You can select, save and store oft-used routes or bus stops, and you can ‘live track’ your next bus as it moves through traffic – or not, depending on any congestion or disruption – and gets displayed on a Google street map.
(In my neighbourhood, there’s a huge construction project going on, affecting all local transit and traffic, so I found the feature quite handy; the TTCBusTracker showed itself to be right up to date, as well, identifying temporary stops and replacement bus routes nearby. This is unlike another Toronto transit app, which directed me to a stop which does not now exist, and told me to wait for a streetcar which will not be by for several months!)

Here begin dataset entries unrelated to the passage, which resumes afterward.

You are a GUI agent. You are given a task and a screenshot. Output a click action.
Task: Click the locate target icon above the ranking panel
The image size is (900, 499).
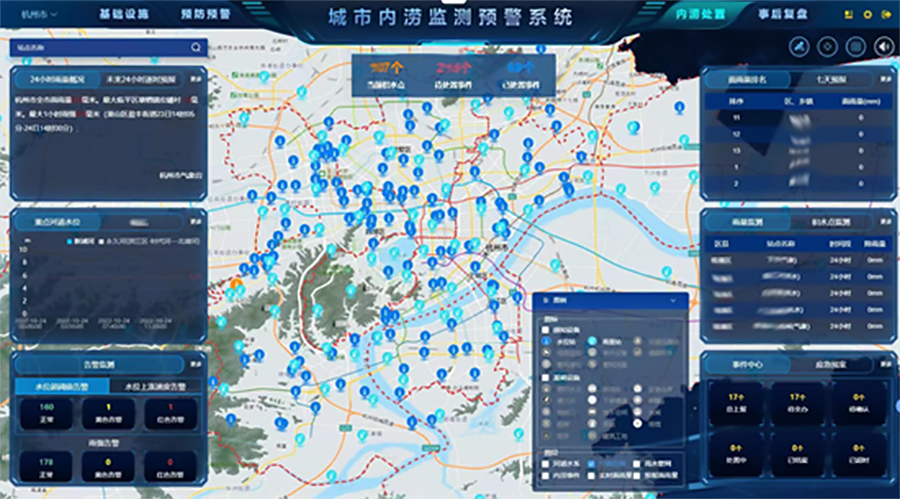[827, 46]
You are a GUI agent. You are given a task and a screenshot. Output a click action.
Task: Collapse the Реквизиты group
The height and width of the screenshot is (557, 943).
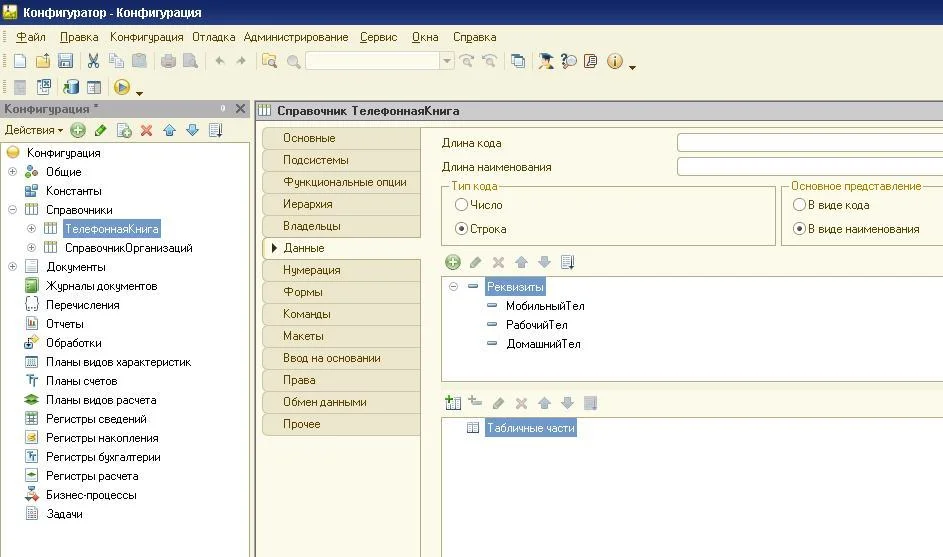[453, 287]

The new BusTracker app is from Ottawa-based tech start-up Beyond 2.0, and it’s one in an integrated set of real-time multi-platform transit products they’ve developed, dedicated to serving commuters in each of several North American cities. Transit riders can check real-time GPS transit data anytime, anywhere, on any device, using their free app.

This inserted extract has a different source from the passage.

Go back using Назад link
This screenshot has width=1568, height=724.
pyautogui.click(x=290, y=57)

Beyond 2.0 launched TTCBusTracker.com less than a month ago, and the company has already followed up in Vancouver, Boston and soon Washington, D.C., adding those cities to the original Ottawa app.
“As regular users of public transit, Beyond 2.0 understands the needs of daily commuters and we have designed our app with them in mind,” said Ryan Androsoff, President and co-founder of Beyond 2.0. He was in T.O. for the app’s release, and yes, he got around town pretty easily.
Not just because of the app; he knows the city from the inside out so to speak thanks to the Open Data program, and open data in general: freely accessible and widely usable, open data from public sources has been used in the development of several apps, including those that provide information about water quality at beaches, food safety at restaurants, parking lots, bike trails and transit routes.
And while they’ve started with real-time transit apps, the long-term vision at Beyond 2.0 includes any number of unique applications and services built on open data.
They have two core products now: a real-time bus arrival display (a large screen digital screen that’s installed in coffee shops, shopping malls, community centres, or anywhere else near transit hubs or stops) and the Bus Tracker mobile web app.
Beyond 2.0’s business model for the Bus Tracker apps is based on giving local advertisers the chance to reach a geo-targeted audience with both banner and in-map advertising.
“Our experience in Ottawa has shown the value to advertisers of being able to use geo-locational targeting to reach transit users,” Androsoff explained, because users of the Bus Tracker app get information and maybe a coupon or two for products and services that are relevant – and nearby.
App users also get to select multiple bus routes at one stop, unlike some other apps, which presents travel options and choices. Unlike some other handy apps that are mobile only, the TTCBusTracker can be easily accessed on the home or office desktop PC, and because there are no downloads, it can be used on employer supplied corporate devices that are otherwise ‘locked down’ as a safety precaution.